Procurement reform: A learning curve

The General Accounting Office's recent decision to uphold a protest against certain awards under the Transportation Department's $1.3 billion Information Technology Omnibus Procurement reminds us that procurement reform requires more than just new laws.

The decision which concluded that some task orders were outside of the scope of the contract is part of the natural learning process that occurs after instituting revolutionary change. As former Office of Federal Procurement Policy head Steven Kelman reminds us in this week's column procurement reform is a work in progress. Ongoing adjustments and re-evaluations will be necessary.

While the GAO decision reminds agencies administering large governmentwide contracts that limits do exist it also serves as a reminder to agency heads that retraining and re-educating the work force remains an essential part of true procurement reform.

Just as federal IT workers need to keep up with the rapidly accelerating pace of change in technology federal procurement professionals need to familiarize themselves with the new freedoms provided by procurement reform.

How do you effectively administer and what are the advantages of a wide-ranging GWAC? What are the pitfalls of a governmentwide blanket purchase agreement? To what extent can I direct all my IT needs to this one vehicle?
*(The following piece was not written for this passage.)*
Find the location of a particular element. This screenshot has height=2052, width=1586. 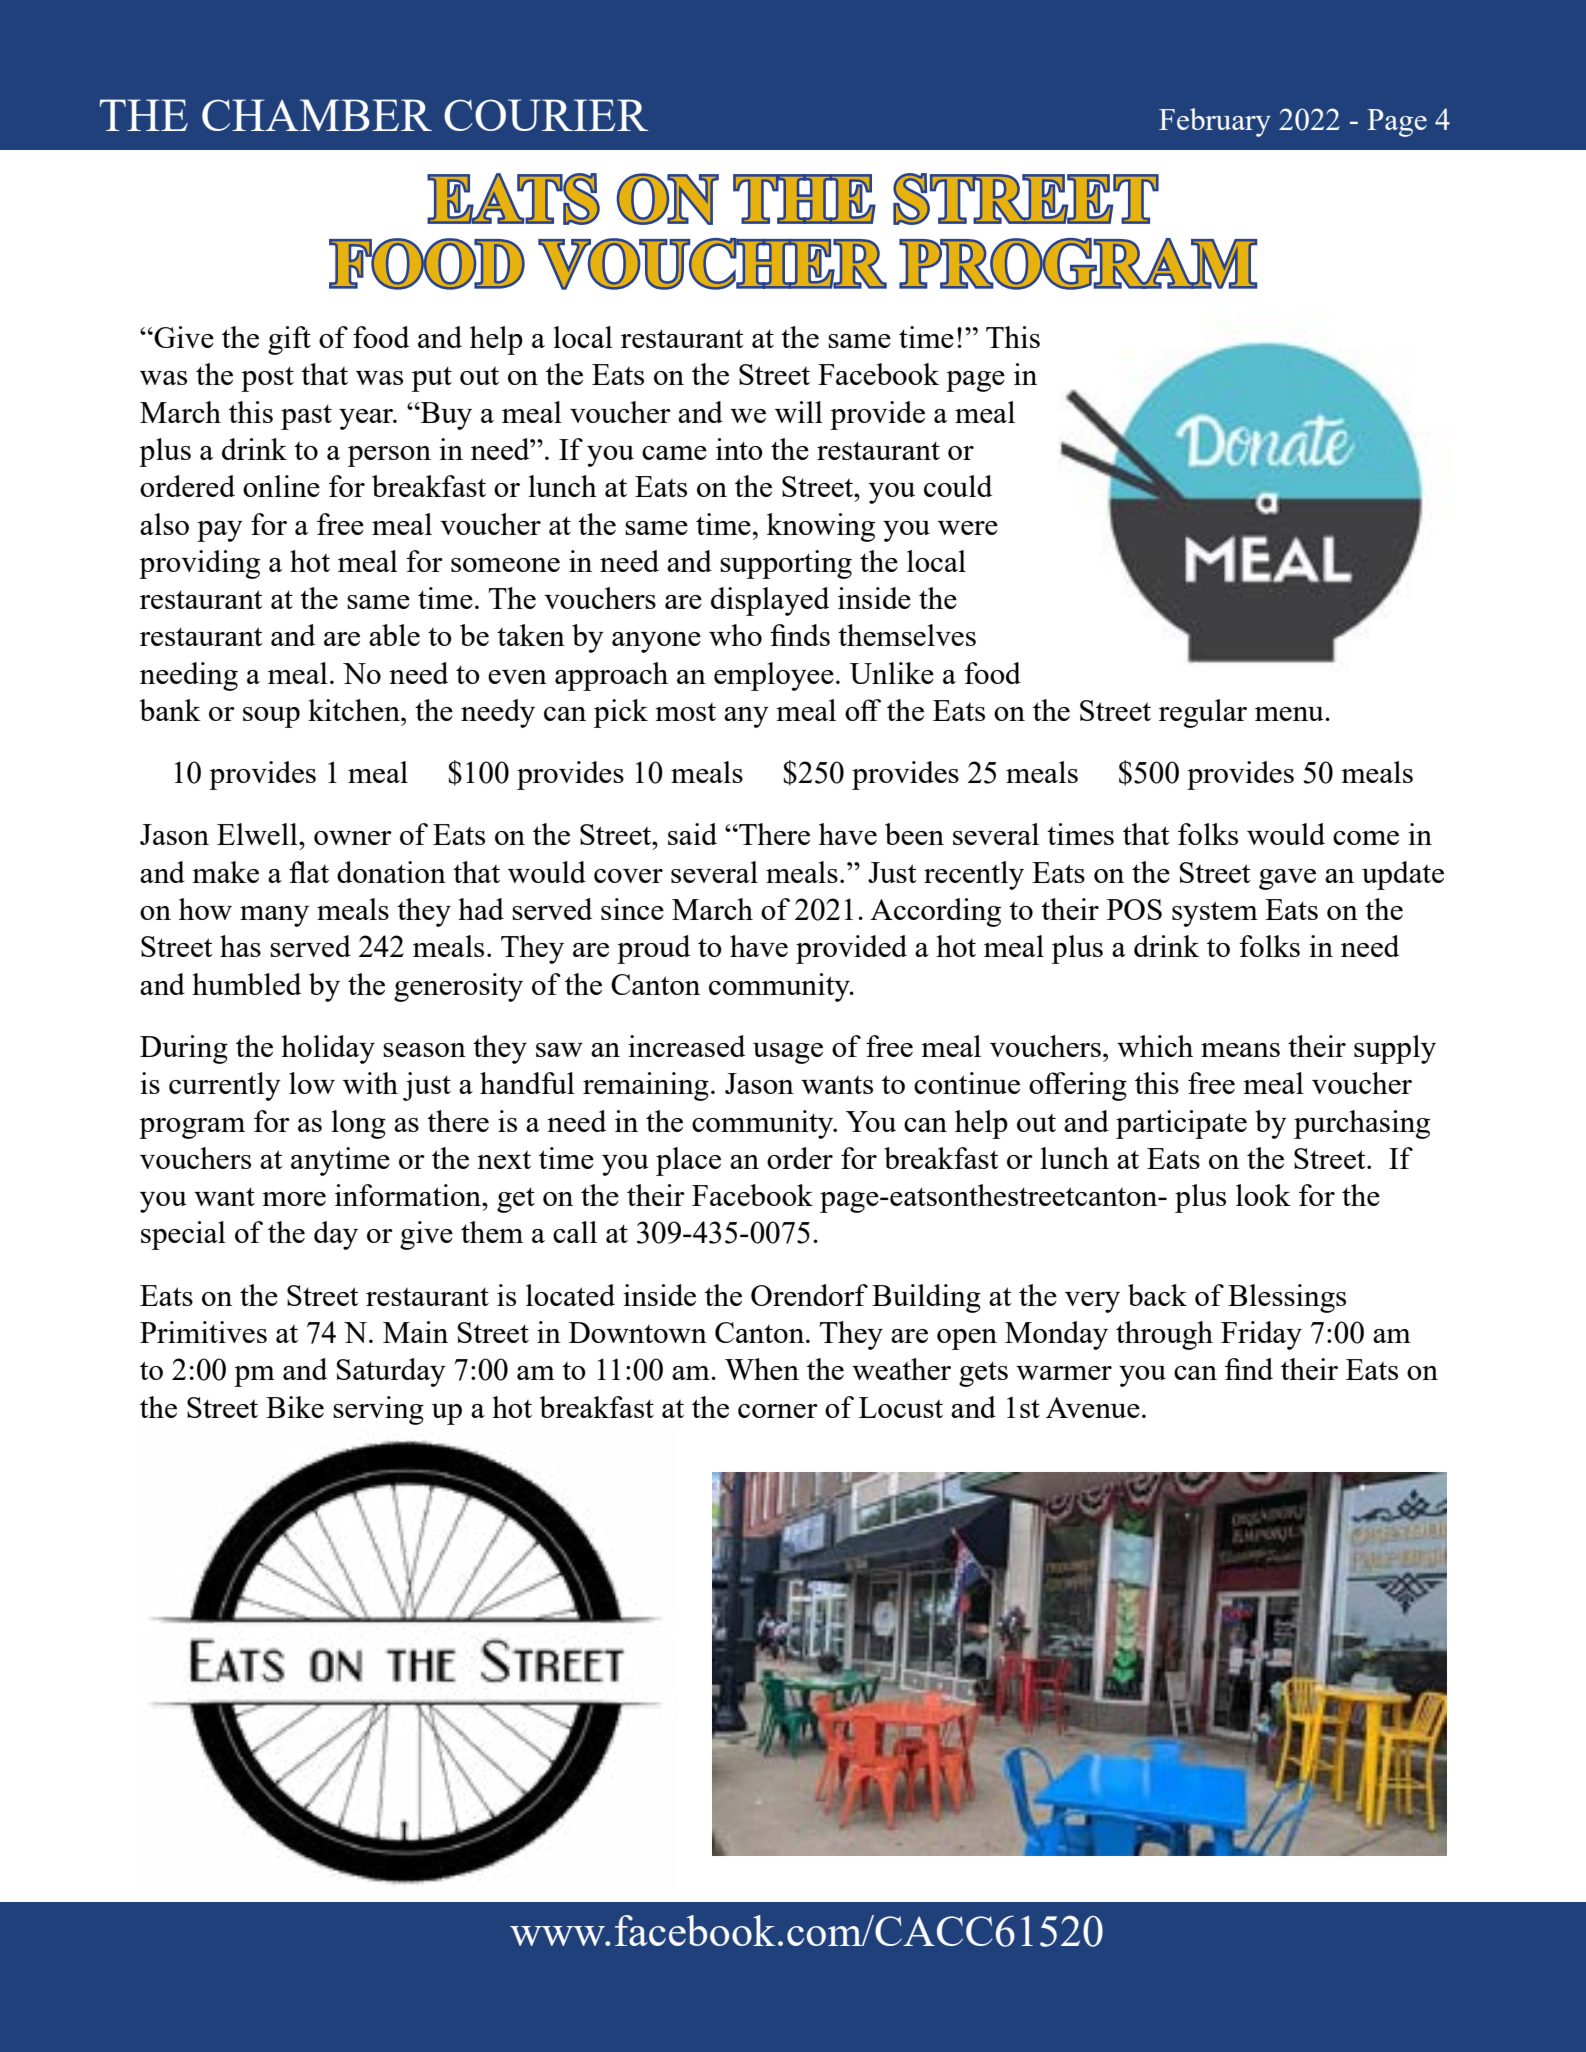

proud is located at coordinates (653, 949).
Against a backdrop of buyouts downsizing initiatives and industrywide shortages of high-tech workers the federal IT work force needs to be retooled to meet the challenges of the day.

While agencies continue to hunt for solutions to the Year 2000 fix funding conundrum it is essential that they try to squirrel away a percentage of the IT budget for training. Once all parties are on board only then can we reap the full benefits of procurement reform.